= Excerpted passage =
########################################

Monday, September 17, 2012
Crisis in Confidence in Health System
The erosion of our confidence in the future is threatening to destroy the social and the political fabric of America. Our people are losing that faith, not only in government itself but in the ability as citizens to serve as the ultimate rulers and shapers of our democracy.
President Jimmy Carter, “Crisis in Confidence Speech,” July 15, 1979
The perfect is the enemy of the good.
Voltaire (1694-1778), Dramatic Arts
September 17, 2012 - American again faces “a crisis in confidence”, in domestic, foreign, and health affairs. Domestically, we have high unemployment with shrinking incomes. On the foreign scene, we have an Islamic wave of anti-Americanism in the Middle East. In health affairs, we have a lack of faith in the health reform law and loss of trust in the system itself.
From well-intentioned health care reformers, we hear constant chatter and continuous criticism about 30% of medical care being unnecessary, about providers greedily raising prices, about duplicitous doctors and hospitals hiding mistakes, and about rampant uncoordinated and unaccountable care.
Much of this criticism stems from doctors in academia – such as Atul Gawande, MD, a surgeon in the Health Partners System in Boston, and Marty Makary, MD, of Johns Hopkins, another surgeon whose book Unacountable: What Hospitals Won'tTell You and How Transparency Can Revolutionize Health Care, is just off the press.

########################################

= Information shown =
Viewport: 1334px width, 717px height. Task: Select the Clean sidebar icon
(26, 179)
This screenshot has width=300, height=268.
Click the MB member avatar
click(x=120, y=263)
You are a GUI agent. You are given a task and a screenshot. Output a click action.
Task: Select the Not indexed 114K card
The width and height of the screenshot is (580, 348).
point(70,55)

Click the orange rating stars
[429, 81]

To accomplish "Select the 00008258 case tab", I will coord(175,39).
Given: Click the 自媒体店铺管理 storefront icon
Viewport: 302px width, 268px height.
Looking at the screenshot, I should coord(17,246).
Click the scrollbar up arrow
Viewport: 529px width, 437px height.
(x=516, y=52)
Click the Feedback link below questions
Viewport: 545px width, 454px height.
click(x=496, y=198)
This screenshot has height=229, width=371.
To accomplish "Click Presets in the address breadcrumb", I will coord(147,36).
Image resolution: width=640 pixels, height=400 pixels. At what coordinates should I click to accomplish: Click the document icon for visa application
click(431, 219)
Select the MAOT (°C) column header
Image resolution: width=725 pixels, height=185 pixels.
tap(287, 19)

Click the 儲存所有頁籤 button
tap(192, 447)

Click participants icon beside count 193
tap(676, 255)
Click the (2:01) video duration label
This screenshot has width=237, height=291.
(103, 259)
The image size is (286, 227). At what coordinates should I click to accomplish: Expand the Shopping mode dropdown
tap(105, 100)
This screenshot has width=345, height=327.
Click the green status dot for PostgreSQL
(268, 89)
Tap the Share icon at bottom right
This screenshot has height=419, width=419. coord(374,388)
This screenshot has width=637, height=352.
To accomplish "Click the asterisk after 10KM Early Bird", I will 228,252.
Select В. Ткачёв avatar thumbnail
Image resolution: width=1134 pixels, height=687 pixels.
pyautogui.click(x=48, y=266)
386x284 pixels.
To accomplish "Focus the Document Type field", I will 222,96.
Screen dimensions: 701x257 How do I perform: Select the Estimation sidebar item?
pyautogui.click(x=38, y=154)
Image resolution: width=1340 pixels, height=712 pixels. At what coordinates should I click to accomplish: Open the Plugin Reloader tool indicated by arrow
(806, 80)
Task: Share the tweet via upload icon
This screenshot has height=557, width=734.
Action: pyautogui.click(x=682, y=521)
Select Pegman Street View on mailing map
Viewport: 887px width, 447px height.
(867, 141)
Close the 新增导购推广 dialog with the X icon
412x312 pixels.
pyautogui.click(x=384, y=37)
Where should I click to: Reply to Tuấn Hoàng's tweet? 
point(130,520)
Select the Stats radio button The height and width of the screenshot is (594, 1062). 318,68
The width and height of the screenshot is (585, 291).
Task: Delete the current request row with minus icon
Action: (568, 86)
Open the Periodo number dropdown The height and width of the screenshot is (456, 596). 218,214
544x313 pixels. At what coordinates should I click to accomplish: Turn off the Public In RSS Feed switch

########################################

= Work task =
In the post on the crisis in confidence in the health system, what share of medical care do health care reformers say is unnecessary? The material after this post stands apart from it and is unrelated.

= Output of the task =
30%